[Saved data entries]
++++++

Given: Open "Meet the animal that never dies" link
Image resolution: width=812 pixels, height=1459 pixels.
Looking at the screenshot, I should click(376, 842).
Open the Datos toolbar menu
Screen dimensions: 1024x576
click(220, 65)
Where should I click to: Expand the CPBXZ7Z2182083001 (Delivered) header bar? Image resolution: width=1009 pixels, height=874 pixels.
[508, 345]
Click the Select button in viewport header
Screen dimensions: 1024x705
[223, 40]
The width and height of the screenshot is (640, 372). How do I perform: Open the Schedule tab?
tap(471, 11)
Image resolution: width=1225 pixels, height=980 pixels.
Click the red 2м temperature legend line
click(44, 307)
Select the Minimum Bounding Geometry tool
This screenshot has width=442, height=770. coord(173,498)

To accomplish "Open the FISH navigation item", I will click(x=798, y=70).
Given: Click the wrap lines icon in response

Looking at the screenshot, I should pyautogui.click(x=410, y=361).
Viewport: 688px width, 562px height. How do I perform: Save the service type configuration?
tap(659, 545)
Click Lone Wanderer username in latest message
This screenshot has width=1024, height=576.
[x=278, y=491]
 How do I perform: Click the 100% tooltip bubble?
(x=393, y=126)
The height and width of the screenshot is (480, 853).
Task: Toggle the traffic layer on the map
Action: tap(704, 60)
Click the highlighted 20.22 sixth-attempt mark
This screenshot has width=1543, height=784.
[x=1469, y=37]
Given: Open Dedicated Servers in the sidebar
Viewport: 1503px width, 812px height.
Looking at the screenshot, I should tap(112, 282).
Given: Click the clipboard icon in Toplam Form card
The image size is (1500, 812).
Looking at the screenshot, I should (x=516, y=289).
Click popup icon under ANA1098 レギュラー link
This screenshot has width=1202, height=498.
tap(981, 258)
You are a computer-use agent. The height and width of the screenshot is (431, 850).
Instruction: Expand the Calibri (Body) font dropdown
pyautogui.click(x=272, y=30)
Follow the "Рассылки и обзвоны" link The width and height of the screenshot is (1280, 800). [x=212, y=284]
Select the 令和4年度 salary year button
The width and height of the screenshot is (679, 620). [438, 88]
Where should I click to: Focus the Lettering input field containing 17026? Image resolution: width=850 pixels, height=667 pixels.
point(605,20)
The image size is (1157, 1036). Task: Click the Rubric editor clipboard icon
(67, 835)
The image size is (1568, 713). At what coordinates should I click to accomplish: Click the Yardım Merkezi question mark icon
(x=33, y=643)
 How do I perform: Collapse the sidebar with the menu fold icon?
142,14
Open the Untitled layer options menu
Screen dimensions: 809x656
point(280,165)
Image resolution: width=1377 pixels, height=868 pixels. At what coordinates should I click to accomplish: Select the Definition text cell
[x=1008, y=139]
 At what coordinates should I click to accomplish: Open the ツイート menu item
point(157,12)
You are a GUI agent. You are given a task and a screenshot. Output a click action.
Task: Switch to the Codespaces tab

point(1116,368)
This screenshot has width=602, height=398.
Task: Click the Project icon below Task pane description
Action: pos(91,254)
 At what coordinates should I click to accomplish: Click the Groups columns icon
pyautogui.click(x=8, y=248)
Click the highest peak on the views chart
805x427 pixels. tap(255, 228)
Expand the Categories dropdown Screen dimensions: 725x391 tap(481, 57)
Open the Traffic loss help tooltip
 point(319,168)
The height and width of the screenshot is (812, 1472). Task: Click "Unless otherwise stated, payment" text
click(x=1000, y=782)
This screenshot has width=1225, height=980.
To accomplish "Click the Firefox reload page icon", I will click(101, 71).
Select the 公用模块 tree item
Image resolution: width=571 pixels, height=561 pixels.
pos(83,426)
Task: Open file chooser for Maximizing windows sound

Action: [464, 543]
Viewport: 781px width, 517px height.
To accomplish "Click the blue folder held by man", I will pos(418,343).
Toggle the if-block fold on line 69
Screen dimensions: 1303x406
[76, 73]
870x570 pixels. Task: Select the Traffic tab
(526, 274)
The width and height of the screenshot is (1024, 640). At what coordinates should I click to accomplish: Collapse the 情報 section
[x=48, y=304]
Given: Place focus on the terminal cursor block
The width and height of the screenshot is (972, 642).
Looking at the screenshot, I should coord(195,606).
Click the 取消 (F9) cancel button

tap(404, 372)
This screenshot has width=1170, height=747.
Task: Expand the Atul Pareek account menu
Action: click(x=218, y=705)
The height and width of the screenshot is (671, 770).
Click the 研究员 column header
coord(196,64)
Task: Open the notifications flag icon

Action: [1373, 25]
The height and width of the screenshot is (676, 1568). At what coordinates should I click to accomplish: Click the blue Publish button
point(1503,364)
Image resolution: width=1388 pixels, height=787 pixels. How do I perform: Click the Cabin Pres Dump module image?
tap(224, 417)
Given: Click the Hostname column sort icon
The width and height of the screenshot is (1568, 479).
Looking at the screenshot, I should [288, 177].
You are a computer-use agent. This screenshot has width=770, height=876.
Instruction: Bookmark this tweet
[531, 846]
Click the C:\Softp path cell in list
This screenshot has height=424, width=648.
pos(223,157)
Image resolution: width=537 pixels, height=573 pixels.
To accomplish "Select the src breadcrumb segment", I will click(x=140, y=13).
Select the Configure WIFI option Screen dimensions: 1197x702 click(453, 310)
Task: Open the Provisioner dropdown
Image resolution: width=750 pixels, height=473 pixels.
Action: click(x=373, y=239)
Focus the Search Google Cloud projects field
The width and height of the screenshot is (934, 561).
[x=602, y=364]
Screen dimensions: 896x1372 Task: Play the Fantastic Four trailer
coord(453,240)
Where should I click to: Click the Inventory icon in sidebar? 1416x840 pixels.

++++++

#### Work to be completed
Each line of the data is to be transcribed exactly, with nothing left out.

#### Output for this exercise
Given: Open "Meet the animal that never dies" link
Image resolution: width=812 pixels, height=1459 pixels.
Looking at the screenshot, I should click(376, 842).
Open the Datos toolbar menu
Screen dimensions: 1024x576
click(220, 65)
Where should I click to: Expand the CPBXZ7Z2182083001 (Delivered) header bar? Image resolution: width=1009 pixels, height=874 pixels.
[508, 345]
Click the Select button in viewport header
Screen dimensions: 1024x705
[223, 40]
The width and height of the screenshot is (640, 372). How do I perform: Open the Schedule tab?
tap(471, 11)
Image resolution: width=1225 pixels, height=980 pixels.
Click the red 2м temperature legend line
click(44, 307)
Select the Minimum Bounding Geometry tool
This screenshot has width=442, height=770. coord(173,498)

To accomplish "Open the FISH navigation item", I will click(x=798, y=70).
Given: Click the wrap lines icon in response

Looking at the screenshot, I should pyautogui.click(x=410, y=361).
Viewport: 688px width, 562px height. How do I perform: Save the service type configuration?
tap(659, 545)
Click Lone Wanderer username in latest message
This screenshot has width=1024, height=576.
[x=278, y=491]
 How do I perform: Click the 100% tooltip bubble?
(x=393, y=126)
The height and width of the screenshot is (480, 853).
Task: Toggle the traffic layer on the map
Action: tap(704, 60)
Click the highlighted 20.22 sixth-attempt mark
This screenshot has width=1543, height=784.
[x=1469, y=37]
Given: Open Dedicated Servers in the sidebar
Viewport: 1503px width, 812px height.
Looking at the screenshot, I should tap(112, 282).
Given: Click the clipboard icon in Toplam Form card
The image size is (1500, 812).
Looking at the screenshot, I should (x=516, y=289).
Click popup icon under ANA1098 レギュラー link
This screenshot has width=1202, height=498.
tap(981, 258)
You are a computer-use agent. The height and width of the screenshot is (431, 850).
Instruction: Expand the Calibri (Body) font dropdown
pyautogui.click(x=272, y=30)
Follow the "Рассылки и обзвоны" link The width and height of the screenshot is (1280, 800). [x=212, y=284]
Select the 令和4年度 salary year button
The width and height of the screenshot is (679, 620). [438, 88]
Where should I click to: Focus the Lettering input field containing 17026? Image resolution: width=850 pixels, height=667 pixels.
point(605,20)
The image size is (1157, 1036). Task: Click the Rubric editor clipboard icon
(67, 835)
The image size is (1568, 713). At what coordinates should I click to accomplish: Click the Yardım Merkezi question mark icon
(x=33, y=643)
 How do I perform: Collapse the sidebar with the menu fold icon?
142,14
Open the Untitled layer options menu
Screen dimensions: 809x656
point(280,165)
Image resolution: width=1377 pixels, height=868 pixels. At what coordinates should I click to accomplish: Select the Definition text cell
[x=1008, y=139]
 At what coordinates should I click to accomplish: Open the ツイート menu item
point(157,12)
You are a GUI agent. You are given a task and a screenshot. Output a click action.
Task: Switch to the Codespaces tab

point(1116,368)
This screenshot has width=602, height=398.
Task: Click the Project icon below Task pane description
Action: pos(91,254)
 At what coordinates should I click to accomplish: Click the Groups columns icon
pyautogui.click(x=8, y=248)
Click the highest peak on the views chart
805x427 pixels. tap(255, 228)
Expand the Categories dropdown Screen dimensions: 725x391 tap(481, 57)
Open the Traffic loss help tooltip
 point(319,168)
The height and width of the screenshot is (812, 1472). Task: Click "Unless otherwise stated, payment" text
click(x=1000, y=782)
This screenshot has width=1225, height=980.
To accomplish "Click the Firefox reload page icon", I will click(101, 71).
Select the 公用模块 tree item
Image resolution: width=571 pixels, height=561 pixels.
pos(83,426)
Task: Open file chooser for Maximizing windows sound

Action: [464, 543]
Viewport: 781px width, 517px height.
To accomplish "Click the blue folder held by man", I will pos(418,343).
Toggle the if-block fold on line 69
Screen dimensions: 1303x406
[76, 73]
870x570 pixels. Task: Select the Traffic tab
(526, 274)
The width and height of the screenshot is (1024, 640). At what coordinates should I click to accomplish: Collapse the 情報 section
[x=48, y=304]
Given: Place focus on the terminal cursor block
The width and height of the screenshot is (972, 642).
Looking at the screenshot, I should coord(195,606).
Click the 取消 (F9) cancel button

tap(404, 372)
This screenshot has width=1170, height=747.
Task: Expand the Atul Pareek account menu
Action: click(x=218, y=705)
The height and width of the screenshot is (671, 770).
Click the 研究员 column header
coord(196,64)
Task: Open the notifications flag icon

Action: [1373, 25]
The height and width of the screenshot is (676, 1568). At what coordinates should I click to accomplish: Click the blue Publish button
point(1503,364)
Image resolution: width=1388 pixels, height=787 pixels. How do I perform: Click the Cabin Pres Dump module image?
tap(224, 417)
Given: Click the Hostname column sort icon
The width and height of the screenshot is (1568, 479).
Looking at the screenshot, I should [288, 177].
You are a computer-use agent. This screenshot has width=770, height=876.
Instruction: Bookmark this tweet
[531, 846]
Click the C:\Softp path cell in list
This screenshot has height=424, width=648.
pos(223,157)
Image resolution: width=537 pixels, height=573 pixels.
To accomplish "Select the src breadcrumb segment", I will click(x=140, y=13).
Select the Configure WIFI option Screen dimensions: 1197x702 click(453, 310)
Task: Open the Provisioner dropdown
Image resolution: width=750 pixels, height=473 pixels.
Action: click(x=373, y=239)
Focus the Search Google Cloud projects field
The width and height of the screenshot is (934, 561).
[x=602, y=364]
Screen dimensions: 896x1372 Task: Play the Fantastic Four trailer
coord(453,240)
Where should I click to: Click the Inventory icon in sidebar? 1416x840 pixels.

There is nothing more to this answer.